No, it has nothing to do with oogling
Oh?
But if we get to the end of your reply...
bears some relation to Von Sternberg's fetishization of Marlene Dietrich
If this isn't a Freudian slip, help me understand, how does a celluloid fetishization of a sexpot (say, in Blonde Venus or in The Devil is a Woman) work without relying on ogling?! In this picture, I will argue,
casting Kinski
is about Kinski's
looks. The comparison with von Sternberg's fetishization projects (my hat off to you for that association) doesn't quite hold — because those Dietrich's films
were about more than looks, as Marlene Dietrich melted the silver screen with her personality not at all any less than with her looks. You could've tried the comparison with the fetishization projects with M. Monroe and you would've still struck out, since MM's grand on-screen appeal came hand in hand with her equally grand off-screen drama. On the other hand, what did Kinsky in 1983 have aside from her looks that could've been used for fetishization? The off-screen story of hers was again — just some more ogling business. Fashion magazine covers. Oh, and she was a daughter of a good foreign actor starring in foreign productions, yay, big deal (I limit that qualification to The States). So, sure, going with Kinski was done because of the whole idolatry hokum in mind, but where I disagree with you is in your view that, first, the rest of this film is so bereft of anything laudable, and secondly, Kinski is so utterly a unique persona that creating the same hubbab of drooling over a siren would not've been achievable with some other intelligent beauty such as Emmanuelle Béart or, say, Paulina Porizkova (though, she also is too dove-like, to my mind). So, the exploitation as one of the main goals in Exposed? Yes. The exploitation impossible with anybody other than Kinski and Exposed consequently sucking? Resolute no.

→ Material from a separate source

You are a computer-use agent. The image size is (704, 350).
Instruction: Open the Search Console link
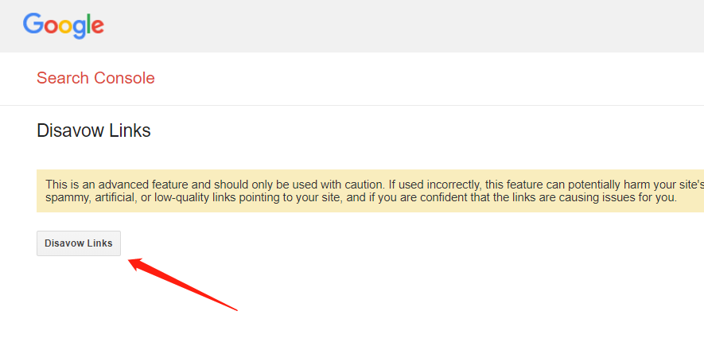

I also disagree, very much, that Last Tango in Paris
is about Brando. What it
is about, is Bertolucci
and Brando, or even Bertolucci, Brando and Maria Schneider (do read, or read again Pauline Kael's (in)famous review). Last Tango would've still been an important, masterful work of art had Jean-Louis Trintignant accepted the role, even if I do agree the entire film would've had a different personality. It wouldn't have been permeated by the aura of Brando but it would of Trintignant. So what? You're making the artfulness of a film rely overly on "its personality".

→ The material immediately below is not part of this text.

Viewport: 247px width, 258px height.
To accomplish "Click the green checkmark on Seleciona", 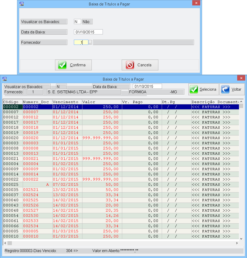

As Last Tango in Paris, so would Exposed still been a nice little movie had it fetishizd Béart. You, however, are saying that with anybody other than Kinski, Exposed would not only have changed its personality (I'd say, not even all that much), but would've been no more than a silly b-thriller! What even with one Nureyev and his character's lines some of which are quite memorable, and with Keitel, and with the erotic scenes with Béart? Nothing but a silly b-thriller? Now that I find — silly.